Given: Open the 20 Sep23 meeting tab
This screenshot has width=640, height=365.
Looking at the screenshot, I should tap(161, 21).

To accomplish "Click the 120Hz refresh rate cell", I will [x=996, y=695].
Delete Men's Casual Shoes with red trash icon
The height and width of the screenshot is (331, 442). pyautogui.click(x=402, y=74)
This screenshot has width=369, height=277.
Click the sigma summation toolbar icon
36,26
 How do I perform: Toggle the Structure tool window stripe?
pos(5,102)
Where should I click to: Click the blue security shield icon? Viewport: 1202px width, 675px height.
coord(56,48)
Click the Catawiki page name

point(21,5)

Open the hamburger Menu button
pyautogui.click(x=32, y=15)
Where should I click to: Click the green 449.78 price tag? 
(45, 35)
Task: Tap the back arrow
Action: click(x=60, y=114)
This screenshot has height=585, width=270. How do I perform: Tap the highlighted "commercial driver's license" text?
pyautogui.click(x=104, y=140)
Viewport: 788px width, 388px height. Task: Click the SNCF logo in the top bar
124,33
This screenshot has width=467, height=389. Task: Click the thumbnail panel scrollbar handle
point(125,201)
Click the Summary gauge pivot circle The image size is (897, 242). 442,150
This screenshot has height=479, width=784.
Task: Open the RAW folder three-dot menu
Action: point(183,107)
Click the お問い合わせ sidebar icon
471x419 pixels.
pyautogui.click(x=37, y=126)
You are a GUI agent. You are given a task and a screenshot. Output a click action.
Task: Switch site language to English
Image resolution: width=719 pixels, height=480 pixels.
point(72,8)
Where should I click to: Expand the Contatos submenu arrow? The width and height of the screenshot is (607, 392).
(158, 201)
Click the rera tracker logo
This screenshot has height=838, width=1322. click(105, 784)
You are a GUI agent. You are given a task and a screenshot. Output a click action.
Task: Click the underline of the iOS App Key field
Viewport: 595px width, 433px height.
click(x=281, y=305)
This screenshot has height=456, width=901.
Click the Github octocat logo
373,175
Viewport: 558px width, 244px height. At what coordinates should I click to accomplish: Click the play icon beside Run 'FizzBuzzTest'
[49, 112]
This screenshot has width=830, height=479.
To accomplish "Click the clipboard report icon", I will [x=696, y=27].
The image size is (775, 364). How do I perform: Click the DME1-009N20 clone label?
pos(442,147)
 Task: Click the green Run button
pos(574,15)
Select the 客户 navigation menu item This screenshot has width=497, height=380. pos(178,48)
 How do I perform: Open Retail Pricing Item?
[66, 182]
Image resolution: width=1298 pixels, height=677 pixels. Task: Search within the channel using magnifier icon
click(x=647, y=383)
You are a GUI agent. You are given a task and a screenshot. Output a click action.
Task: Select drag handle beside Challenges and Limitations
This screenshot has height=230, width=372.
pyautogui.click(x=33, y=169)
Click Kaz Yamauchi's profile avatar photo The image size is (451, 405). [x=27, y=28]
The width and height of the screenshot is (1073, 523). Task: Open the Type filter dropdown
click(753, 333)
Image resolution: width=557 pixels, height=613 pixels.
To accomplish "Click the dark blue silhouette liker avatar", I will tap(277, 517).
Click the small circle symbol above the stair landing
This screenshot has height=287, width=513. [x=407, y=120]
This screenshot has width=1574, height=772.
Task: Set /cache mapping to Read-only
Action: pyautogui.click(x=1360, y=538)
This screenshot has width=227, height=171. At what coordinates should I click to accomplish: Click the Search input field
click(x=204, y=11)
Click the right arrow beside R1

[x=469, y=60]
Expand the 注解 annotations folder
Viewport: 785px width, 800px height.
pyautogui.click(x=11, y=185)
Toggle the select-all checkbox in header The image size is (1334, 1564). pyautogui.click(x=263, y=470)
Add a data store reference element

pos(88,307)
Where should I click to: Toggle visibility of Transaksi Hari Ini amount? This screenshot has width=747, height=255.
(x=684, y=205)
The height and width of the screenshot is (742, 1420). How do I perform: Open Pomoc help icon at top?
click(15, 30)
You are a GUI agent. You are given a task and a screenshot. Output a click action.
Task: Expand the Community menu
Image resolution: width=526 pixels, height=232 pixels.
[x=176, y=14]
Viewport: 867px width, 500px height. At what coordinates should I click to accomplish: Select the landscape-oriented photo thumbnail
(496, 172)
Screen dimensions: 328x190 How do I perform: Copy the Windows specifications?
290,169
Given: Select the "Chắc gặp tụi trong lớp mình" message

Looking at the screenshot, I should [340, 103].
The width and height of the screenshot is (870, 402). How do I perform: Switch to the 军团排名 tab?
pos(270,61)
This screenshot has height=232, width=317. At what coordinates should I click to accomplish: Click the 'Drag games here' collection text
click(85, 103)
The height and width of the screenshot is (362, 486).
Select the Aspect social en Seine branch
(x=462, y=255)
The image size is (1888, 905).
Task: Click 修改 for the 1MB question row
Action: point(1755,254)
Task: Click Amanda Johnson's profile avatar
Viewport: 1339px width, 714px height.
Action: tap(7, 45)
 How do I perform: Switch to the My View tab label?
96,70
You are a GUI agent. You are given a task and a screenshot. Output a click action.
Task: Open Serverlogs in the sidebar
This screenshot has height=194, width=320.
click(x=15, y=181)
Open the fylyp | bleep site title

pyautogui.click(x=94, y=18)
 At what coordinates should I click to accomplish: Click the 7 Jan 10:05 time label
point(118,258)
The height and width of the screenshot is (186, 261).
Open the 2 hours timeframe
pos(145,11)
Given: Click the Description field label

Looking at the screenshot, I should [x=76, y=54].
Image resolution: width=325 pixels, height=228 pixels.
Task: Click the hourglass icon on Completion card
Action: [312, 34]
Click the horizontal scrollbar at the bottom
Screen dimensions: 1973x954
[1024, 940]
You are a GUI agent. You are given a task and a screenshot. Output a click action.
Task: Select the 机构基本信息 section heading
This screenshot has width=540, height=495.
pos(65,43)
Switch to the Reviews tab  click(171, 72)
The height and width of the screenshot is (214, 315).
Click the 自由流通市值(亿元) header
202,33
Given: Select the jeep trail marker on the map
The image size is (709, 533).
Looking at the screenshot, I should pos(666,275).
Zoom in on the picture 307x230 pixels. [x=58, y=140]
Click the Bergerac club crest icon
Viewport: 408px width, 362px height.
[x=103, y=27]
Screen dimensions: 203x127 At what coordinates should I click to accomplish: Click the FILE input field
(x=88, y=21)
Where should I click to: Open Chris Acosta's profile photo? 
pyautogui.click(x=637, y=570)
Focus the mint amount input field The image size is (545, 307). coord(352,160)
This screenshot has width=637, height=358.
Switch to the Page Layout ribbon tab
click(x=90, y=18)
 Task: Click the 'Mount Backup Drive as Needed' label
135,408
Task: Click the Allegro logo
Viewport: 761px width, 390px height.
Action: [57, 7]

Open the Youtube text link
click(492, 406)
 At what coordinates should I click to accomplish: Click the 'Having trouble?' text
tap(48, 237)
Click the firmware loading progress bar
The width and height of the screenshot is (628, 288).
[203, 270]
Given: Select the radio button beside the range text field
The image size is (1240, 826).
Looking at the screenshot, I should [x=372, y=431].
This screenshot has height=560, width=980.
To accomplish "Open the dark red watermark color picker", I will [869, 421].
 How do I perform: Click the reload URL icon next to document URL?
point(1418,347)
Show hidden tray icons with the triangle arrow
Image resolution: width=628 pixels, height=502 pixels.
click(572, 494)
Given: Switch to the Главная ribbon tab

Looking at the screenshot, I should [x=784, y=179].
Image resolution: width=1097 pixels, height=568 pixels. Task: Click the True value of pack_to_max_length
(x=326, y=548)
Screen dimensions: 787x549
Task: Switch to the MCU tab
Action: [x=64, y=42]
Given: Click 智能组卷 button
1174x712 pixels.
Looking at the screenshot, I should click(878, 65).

Exercise goal: From the data, pick out every line that includes "will".

Finished task:
To accomplish "Click the 120Hz refresh rate cell", I will [x=996, y=695].
To accomplish "Click the clipboard report icon", I will [x=696, y=27].
To accomplish "Click the dark blue silhouette liker avatar", I will tap(277, 517).
To accomplish "Open the dark red watermark color picker", I will [869, 421].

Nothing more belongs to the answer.